Mountain Policies

Your safety on the mountain is our highest priority at Sipapu. Because there are some risks inherent to snowsports, we encourage you to educate yourself about the risks and to adhere to responsible skier/rider conduct. Sipapu Patrol and Mountain Management enforce skier safety on Sipapu every day this season.

They can also answer any questions about mountain safety policies.

Sipapu safety program includes safety education, awareness, and enforcement. The program is built on “Your Responsibility Code.” 

  • MOUNTAIN SAFETY
  • PRIVACY
  • TERRAIN PARKS
  • SERVICE DOG
  • DRONES
  • TIPS FROM SKI PATROL

MOUNTAIN SAFETY

Know The Code—Your Responsibility Code

The National Ski Areas Association established “Your Responsibility Code” in 1966 as a code of ethics for all skiers on the mountain. The code reflects not only skier safety, but snowboarder and lift safety as well. Ultimately, safe skiing and snowboarding is each guest’s responsibility.

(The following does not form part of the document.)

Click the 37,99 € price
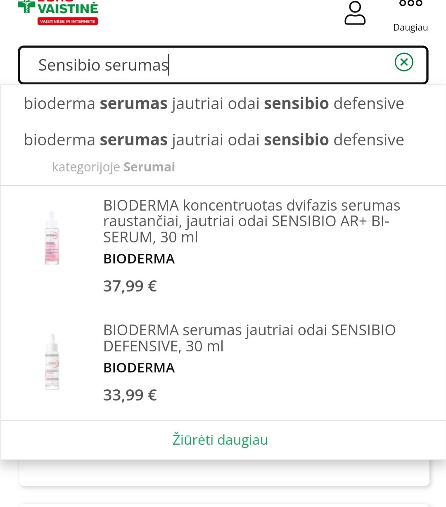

  1. Always stay in control and be able to stop or avoid objects.
  2. People ahead of you have the right of way.  It is your responsibility to avoid them.
  3. Do not stop where you obstruct the trail or are not visible from above.
  4. Whenever starting downhill or merging into a trail, yield to others.
  5. Always use devices to help prevent runaway equipment.
  6. Observe all posted signs and warnings. Keep off closed trails and out of closed areas.
  7. Prior to using any lift, you must know how to load, ride, and unload safely.

New Mexico Skier Safety Act

Recognizing risks that are inherent in the sport, The New Mexico legislature passed the New Mexico Skier Safety Act, which describes inherent risks of the sport and relative responsibilities of the skier and the ski area.

WARNING

Under New Mexico law, a skier assumes the risk of any injury to person or property resulting from any of the inherent dangers and risks of skiing and may not recover from any ski area operator for any injury resulting from any of the inherent dangers and risks of skiing, including: changing weather conditions; existing and changing snow conditions; bare spots; rocks; stumps; trees; collisions with natural objects, man-made objects, or other skiers; variations in terrain; and the failure of skiers to ski within their own abilities.

The Ski Safety Act includes cliffs, extreme terrain, jumps and freestyle terrain as inherent dangers and risks of the sport.